======== Document text
Full-body 'millimetre wave' scanners will be introduced at all eight of Australia's international gateway airports.
The rollout of the scanners will commence in July as part of a $28 million security programme, according to a statement released today by Federal Minister for Infrastructure & Transport, Anthony Albanese.
The scanners have already been trialled in Sydney and Melbourne airports last year.
The revolving full-body scanners won't replace the conventional walk-through 'arch' scanners, however the government statement notes that "passengers departing Australia may be required to pass through a body scanner as part of standard screening processes."
And while the legislation "allows exemptions for serious medical conditions, any passenger directed by an officer must undergo screening and refusal to screen will mean refusal to fly."
What the scanners will show
The scanners use a standardised and almost cartoon-like human outline with no defining features, rather than the 'naked' photographic images generated by many controversial scanners in the USA.
Even so, the government says the scanners will not be able to copy or store any images of passengers.
Yellow squares appear over any area on the body where the scanner detects a suspect metal or non-metal item. This is followed by a targeted search of that area (rather than a full pat-down).
The millimetre wavelengths used are about 10,000 times weaker than a mobile phone signal and considered much safer than the backscatter x-ray scanners that are used at some US airports.
However, there is not scientific consensus over the safety of the scanners. One study by Los Alamos National Labs argued that standards had only been established for radio frequency exposure up to 300 gigahertz, and millimetre waves sit above this range.
================
§ **Problem A**: According to the article on airport body scanners, how much weaker than a mobile phone signal are the millimetre wavelengths used?
§ **Problem B**: Transcribe the part of the article on airport body scanners that opens with the words containing "Yellow squares appear" and closes with "some US airports.".
The entries come from a source separate from the article on airport body scanners.
======== Dataset entries
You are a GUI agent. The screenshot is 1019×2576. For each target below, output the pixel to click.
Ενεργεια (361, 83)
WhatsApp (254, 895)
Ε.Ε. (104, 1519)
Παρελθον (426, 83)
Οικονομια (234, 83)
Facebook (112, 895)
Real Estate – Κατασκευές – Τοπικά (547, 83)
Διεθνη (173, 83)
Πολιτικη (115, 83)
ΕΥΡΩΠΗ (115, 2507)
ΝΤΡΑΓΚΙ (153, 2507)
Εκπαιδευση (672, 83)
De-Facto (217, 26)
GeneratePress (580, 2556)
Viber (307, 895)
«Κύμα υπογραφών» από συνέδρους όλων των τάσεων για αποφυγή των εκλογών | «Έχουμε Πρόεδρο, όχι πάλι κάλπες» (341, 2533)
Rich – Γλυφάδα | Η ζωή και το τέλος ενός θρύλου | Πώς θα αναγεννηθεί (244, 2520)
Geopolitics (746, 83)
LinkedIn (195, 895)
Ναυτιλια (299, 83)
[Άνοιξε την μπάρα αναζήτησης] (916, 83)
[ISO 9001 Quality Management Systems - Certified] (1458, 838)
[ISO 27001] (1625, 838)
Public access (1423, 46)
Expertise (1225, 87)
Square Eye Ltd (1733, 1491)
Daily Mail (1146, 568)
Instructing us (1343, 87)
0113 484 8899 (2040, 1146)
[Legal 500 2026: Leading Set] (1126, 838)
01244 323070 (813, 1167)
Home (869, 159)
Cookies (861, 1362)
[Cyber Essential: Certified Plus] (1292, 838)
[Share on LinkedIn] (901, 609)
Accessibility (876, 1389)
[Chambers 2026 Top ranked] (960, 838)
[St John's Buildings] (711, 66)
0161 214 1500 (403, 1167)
================
§ **Problem solution A**: About 10,000 times weaker.

§ **Problem solution B**:
Yellow squares appear over any area on the body where the scanner detects a suspect metal or non-metal item. This is followed by a targeted search of that area (rather than a full pat-down).
The millimetre wavelengths used are about 10,000 times weaker than a mobile phone signal and considered much safer than the backscatter x-ray scanners that are used at some US airports.